===== Testo proposto

# The Martian - Sopravvissuto. Uscita 1 ottobre 2015. Trailer.



## admin (17 Giugno 2015)

The Martian - Sopravvissuto. Uno dei film più attesi dell'anno. Girato da Ridley Scott che torna alla fantascienza dopo tantissimi anni. 

Quando uscirà The Martian in Italia? Uscita al cinema il 1 ottobre 2015.

Trama: un astonauta (Matt Daemon) creduto morto dal resto dell'equipaggio viene lasciato solo su Marte. Dovrà lottare per sopravvivere e per provare a tornare a casa.

Cast: Jessica Chastain, Kristen Wiig, Kate Mara, Michael Pena, Jeff Daniels, Chiwetel Ejiofor, Donald Glov.


Trailer qui in basso al secondo post


----------



## admin (17 Giugno 2015)




----------



## admin (17 Giugno 2015)

[MENTION=4]Tifo'o[/MENTION]


----------



## Tifo'o (17 Giugno 2015)

Niente alieni? Che palle..

Comunque Matt doraemon si è dato alla solitudine, in Intercoso mi ha deluso


----------



## admin (18 Giugno 2015)

Ahahahahah è vero. L'uomo solitario.

==========

■ **Le attività**
**A.** Secondo la discussione, in quale data esce al cinema The Martian in Italia?
**B.** Riproduci fedelmente il passo della discussione che inizia con "Quando uscirà The" e termina con "Ejiofor, Donald Glov.".
Per rispondere si deve usare soltanto la discussione.

===== Insieme di dati

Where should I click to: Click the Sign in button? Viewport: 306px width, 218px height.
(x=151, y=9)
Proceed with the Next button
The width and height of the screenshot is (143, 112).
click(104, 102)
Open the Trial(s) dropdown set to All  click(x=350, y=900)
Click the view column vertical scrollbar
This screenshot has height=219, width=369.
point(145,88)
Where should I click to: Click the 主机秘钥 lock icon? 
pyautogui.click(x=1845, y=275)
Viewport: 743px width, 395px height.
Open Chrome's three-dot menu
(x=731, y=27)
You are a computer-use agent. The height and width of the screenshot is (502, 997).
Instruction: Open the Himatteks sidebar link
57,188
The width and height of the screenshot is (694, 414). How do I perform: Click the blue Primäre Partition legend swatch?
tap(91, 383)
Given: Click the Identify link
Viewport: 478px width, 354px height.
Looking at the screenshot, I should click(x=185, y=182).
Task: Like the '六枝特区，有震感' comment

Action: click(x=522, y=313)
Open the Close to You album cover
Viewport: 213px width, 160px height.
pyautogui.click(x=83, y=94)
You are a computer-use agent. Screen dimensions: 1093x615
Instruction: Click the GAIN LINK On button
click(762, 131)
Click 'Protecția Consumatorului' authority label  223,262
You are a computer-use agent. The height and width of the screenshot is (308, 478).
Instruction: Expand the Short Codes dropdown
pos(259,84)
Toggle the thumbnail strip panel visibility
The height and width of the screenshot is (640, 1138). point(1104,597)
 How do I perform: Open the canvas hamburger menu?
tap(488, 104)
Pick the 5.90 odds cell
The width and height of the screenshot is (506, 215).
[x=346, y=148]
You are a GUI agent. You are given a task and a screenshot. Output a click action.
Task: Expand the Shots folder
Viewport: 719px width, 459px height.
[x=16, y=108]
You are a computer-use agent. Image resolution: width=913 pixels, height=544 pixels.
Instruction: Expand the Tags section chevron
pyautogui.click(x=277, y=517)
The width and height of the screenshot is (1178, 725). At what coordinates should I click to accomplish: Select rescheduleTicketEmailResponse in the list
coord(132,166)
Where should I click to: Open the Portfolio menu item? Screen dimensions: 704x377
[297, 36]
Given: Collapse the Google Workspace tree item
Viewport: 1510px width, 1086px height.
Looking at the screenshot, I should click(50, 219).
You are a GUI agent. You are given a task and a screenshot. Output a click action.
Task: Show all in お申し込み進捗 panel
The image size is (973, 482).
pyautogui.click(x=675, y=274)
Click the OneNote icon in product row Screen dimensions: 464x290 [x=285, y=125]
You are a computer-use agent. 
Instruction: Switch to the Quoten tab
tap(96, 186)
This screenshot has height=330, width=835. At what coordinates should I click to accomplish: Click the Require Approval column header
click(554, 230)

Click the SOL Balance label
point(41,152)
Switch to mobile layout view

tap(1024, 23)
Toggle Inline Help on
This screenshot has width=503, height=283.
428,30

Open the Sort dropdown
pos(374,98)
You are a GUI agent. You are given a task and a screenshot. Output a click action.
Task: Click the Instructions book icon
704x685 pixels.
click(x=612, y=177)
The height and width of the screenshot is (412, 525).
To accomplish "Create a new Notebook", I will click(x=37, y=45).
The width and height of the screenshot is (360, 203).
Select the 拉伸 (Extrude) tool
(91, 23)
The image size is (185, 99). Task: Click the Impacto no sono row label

==========

■ **Attività svolte**
**A.** Il 1 ottobre 2015.

**B.**
Quando uscirà The Martian in Italia? Uscita al cinema il 1 ottobre 2015.

Trama: un astonauta (Matt Daemon) creduto morto dal resto dell'equipaggio viene lasciato solo su Marte. Dovrà lottare per sopravvivere e per provare a tornare a casa.

Cast: Jessica Chastain, Kristen Wiig, Kate Mara, Michael Pena, Jeff Daniels, Chiwetel Ejiofor, Donald Glov.